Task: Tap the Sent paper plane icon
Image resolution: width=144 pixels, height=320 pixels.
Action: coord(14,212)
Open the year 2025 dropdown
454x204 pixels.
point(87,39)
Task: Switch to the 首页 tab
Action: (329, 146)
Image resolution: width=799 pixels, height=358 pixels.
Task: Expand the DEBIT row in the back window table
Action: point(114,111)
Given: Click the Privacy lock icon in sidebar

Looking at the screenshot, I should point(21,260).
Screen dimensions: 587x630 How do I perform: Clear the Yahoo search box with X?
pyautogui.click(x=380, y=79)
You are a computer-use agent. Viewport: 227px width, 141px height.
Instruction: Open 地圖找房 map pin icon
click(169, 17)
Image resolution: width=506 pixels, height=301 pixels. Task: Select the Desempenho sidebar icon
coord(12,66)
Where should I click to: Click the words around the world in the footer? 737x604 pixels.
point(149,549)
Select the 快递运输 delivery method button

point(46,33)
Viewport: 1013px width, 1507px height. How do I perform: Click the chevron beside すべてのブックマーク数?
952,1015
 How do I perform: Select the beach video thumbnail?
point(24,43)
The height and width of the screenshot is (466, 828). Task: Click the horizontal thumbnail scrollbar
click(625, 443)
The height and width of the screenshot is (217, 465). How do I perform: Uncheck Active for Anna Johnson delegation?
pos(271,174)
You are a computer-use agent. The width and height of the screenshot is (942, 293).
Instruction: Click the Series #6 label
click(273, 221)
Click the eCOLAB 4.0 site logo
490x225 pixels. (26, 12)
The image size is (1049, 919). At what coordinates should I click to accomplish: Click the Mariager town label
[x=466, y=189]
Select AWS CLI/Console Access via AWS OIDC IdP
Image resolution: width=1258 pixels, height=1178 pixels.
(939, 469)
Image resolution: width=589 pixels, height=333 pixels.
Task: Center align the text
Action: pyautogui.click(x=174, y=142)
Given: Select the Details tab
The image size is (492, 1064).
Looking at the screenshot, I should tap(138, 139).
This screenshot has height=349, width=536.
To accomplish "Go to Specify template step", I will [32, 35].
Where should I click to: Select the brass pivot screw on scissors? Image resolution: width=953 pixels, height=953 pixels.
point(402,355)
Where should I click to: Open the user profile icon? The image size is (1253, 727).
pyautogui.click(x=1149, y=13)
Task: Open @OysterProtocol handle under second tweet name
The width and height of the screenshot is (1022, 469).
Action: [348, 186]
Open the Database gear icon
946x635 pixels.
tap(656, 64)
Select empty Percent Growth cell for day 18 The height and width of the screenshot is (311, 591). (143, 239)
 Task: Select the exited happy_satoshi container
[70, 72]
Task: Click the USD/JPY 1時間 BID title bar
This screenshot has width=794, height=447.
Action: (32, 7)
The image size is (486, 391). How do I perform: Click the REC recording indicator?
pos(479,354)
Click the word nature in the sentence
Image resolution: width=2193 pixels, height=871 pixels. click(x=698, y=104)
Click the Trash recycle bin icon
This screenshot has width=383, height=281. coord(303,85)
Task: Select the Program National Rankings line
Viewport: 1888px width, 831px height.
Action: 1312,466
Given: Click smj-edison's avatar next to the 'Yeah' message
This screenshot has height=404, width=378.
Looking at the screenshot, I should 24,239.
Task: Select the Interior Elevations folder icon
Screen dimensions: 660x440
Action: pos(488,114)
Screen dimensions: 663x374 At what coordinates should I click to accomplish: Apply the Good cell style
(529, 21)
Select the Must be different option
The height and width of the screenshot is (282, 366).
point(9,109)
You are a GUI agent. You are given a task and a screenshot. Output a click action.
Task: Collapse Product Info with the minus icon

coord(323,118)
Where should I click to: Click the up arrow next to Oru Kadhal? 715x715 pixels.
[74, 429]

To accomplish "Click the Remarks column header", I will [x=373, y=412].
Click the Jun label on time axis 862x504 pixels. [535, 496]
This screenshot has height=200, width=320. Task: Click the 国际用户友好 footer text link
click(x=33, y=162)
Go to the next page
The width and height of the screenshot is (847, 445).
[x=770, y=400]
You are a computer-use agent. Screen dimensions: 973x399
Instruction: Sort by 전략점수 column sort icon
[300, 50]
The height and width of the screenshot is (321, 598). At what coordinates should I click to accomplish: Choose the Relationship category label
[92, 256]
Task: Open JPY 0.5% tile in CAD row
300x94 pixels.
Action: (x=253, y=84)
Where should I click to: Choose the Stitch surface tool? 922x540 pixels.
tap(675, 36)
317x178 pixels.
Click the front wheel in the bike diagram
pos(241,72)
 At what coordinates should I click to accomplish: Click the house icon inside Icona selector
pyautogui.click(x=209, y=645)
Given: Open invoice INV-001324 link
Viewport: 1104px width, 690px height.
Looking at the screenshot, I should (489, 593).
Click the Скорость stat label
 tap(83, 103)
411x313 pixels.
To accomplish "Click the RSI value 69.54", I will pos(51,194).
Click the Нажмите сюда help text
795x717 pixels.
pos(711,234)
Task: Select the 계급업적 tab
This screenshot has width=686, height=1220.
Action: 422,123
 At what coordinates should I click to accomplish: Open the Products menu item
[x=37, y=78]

________________________________________

What you should do: Revise all the entries above, swapping every "Instruction" for "Directive" and leaving everything else unchanged.

Correct output:
Task: Tap the Sent paper plane icon
Image resolution: width=144 pixels, height=320 pixels.
Action: coord(14,212)
Open the year 2025 dropdown
454x204 pixels.
point(87,39)
Task: Switch to the 首页 tab
Action: (329, 146)
Image resolution: width=799 pixels, height=358 pixels.
Task: Expand the DEBIT row in the back window table
Action: point(114,111)
Given: Click the Privacy lock icon in sidebar

Looking at the screenshot, I should point(21,260).
Screen dimensions: 587x630 How do I perform: Clear the Yahoo search box with X?
pyautogui.click(x=380, y=79)
You are a computer-use agent. Viewport: 227px width, 141px height.
Directive: Open 地圖找房 map pin icon
click(169, 17)
Image resolution: width=506 pixels, height=301 pixels. Task: Select the Desempenho sidebar icon
coord(12,66)
Where should I click to: Click the words around the world in the footer? 737x604 pixels.
point(149,549)
Select the 快递运输 delivery method button

point(46,33)
Viewport: 1013px width, 1507px height. How do I perform: Click the chevron beside すべてのブックマーク数?
952,1015
 How do I perform: Select the beach video thumbnail?
point(24,43)
The height and width of the screenshot is (466, 828). Task: Click the horizontal thumbnail scrollbar
click(625, 443)
The height and width of the screenshot is (217, 465). How do I perform: Uncheck Active for Anna Johnson delegation?
pos(271,174)
You are a computer-use agent. The width and height of the screenshot is (942, 293).
Directive: Click the Series #6 label
click(273, 221)
Click the eCOLAB 4.0 site logo
490x225 pixels. (26, 12)
The image size is (1049, 919). At what coordinates should I click to accomplish: Click the Mariager town label
[x=466, y=189]
Select AWS CLI/Console Access via AWS OIDC IdP
Image resolution: width=1258 pixels, height=1178 pixels.
(939, 469)
Image resolution: width=589 pixels, height=333 pixels.
Task: Center align the text
Action: pyautogui.click(x=174, y=142)
Given: Select the Details tab
The image size is (492, 1064).
Looking at the screenshot, I should tap(138, 139).
This screenshot has height=349, width=536.
To accomplish "Go to Specify template step", I will [32, 35].
Where should I click to: Select the brass pivot screw on scissors? Image resolution: width=953 pixels, height=953 pixels.
point(402,355)
Where should I click to: Open the user profile icon? The image size is (1253, 727).
pyautogui.click(x=1149, y=13)
Task: Open @OysterProtocol handle under second tweet name
The width and height of the screenshot is (1022, 469).
Action: [348, 186]
Open the Database gear icon
946x635 pixels.
tap(656, 64)
Select empty Percent Growth cell for day 18 The height and width of the screenshot is (311, 591). (143, 239)
 Task: Select the exited happy_satoshi container
[70, 72]
Task: Click the USD/JPY 1時間 BID title bar
This screenshot has width=794, height=447.
Action: (32, 7)
The image size is (486, 391). How do I perform: Click the REC recording indicator?
pos(479,354)
Click the word nature in the sentence
Image resolution: width=2193 pixels, height=871 pixels. click(x=698, y=104)
Click the Trash recycle bin icon
This screenshot has width=383, height=281. coord(303,85)
Task: Select the Program National Rankings line
Viewport: 1888px width, 831px height.
Action: 1312,466
Given: Click smj-edison's avatar next to the 'Yeah' message
This screenshot has height=404, width=378.
Looking at the screenshot, I should 24,239.
Task: Select the Interior Elevations folder icon
Screen dimensions: 660x440
Action: pos(488,114)
Screen dimensions: 663x374 At what coordinates should I click to accomplish: Apply the Good cell style
(529, 21)
Select the Must be different option
The height and width of the screenshot is (282, 366).
point(9,109)
You are a GUI agent. You are given a task and a screenshot. Output a click action.
Task: Collapse Product Info with the minus icon

coord(323,118)
Where should I click to: Click the up arrow next to Oru Kadhal? 715x715 pixels.
[74, 429]

To accomplish "Click the Remarks column header", I will [x=373, y=412].
Click the Jun label on time axis 862x504 pixels. [535, 496]
This screenshot has height=200, width=320. Task: Click the 国际用户友好 footer text link
click(x=33, y=162)
Go to the next page
The width and height of the screenshot is (847, 445).
[x=770, y=400]
You are a computer-use agent. Screen dimensions: 973x399
Directive: Sort by 전략점수 column sort icon
[300, 50]
The height and width of the screenshot is (321, 598). At what coordinates should I click to accomplish: Choose the Relationship category label
[92, 256]
Task: Open JPY 0.5% tile in CAD row
300x94 pixels.
Action: (x=253, y=84)
Where should I click to: Choose the Stitch surface tool? 922x540 pixels.
tap(675, 36)
317x178 pixels.
Click the front wheel in the bike diagram
pos(241,72)
 At what coordinates should I click to accomplish: Click the house icon inside Icona selector
pyautogui.click(x=209, y=645)
Given: Open invoice INV-001324 link
Viewport: 1104px width, 690px height.
Looking at the screenshot, I should (489, 593).
Click the Скорость stat label
 tap(83, 103)
411x313 pixels.
To accomplish "Click the RSI value 69.54", I will pos(51,194).
Click the Нажмите сюда help text
795x717 pixels.
pos(711,234)
Task: Select the 계급업적 tab
This screenshot has width=686, height=1220.
Action: 422,123
 At what coordinates should I click to accomplish: Open the Products menu item
[x=37, y=78]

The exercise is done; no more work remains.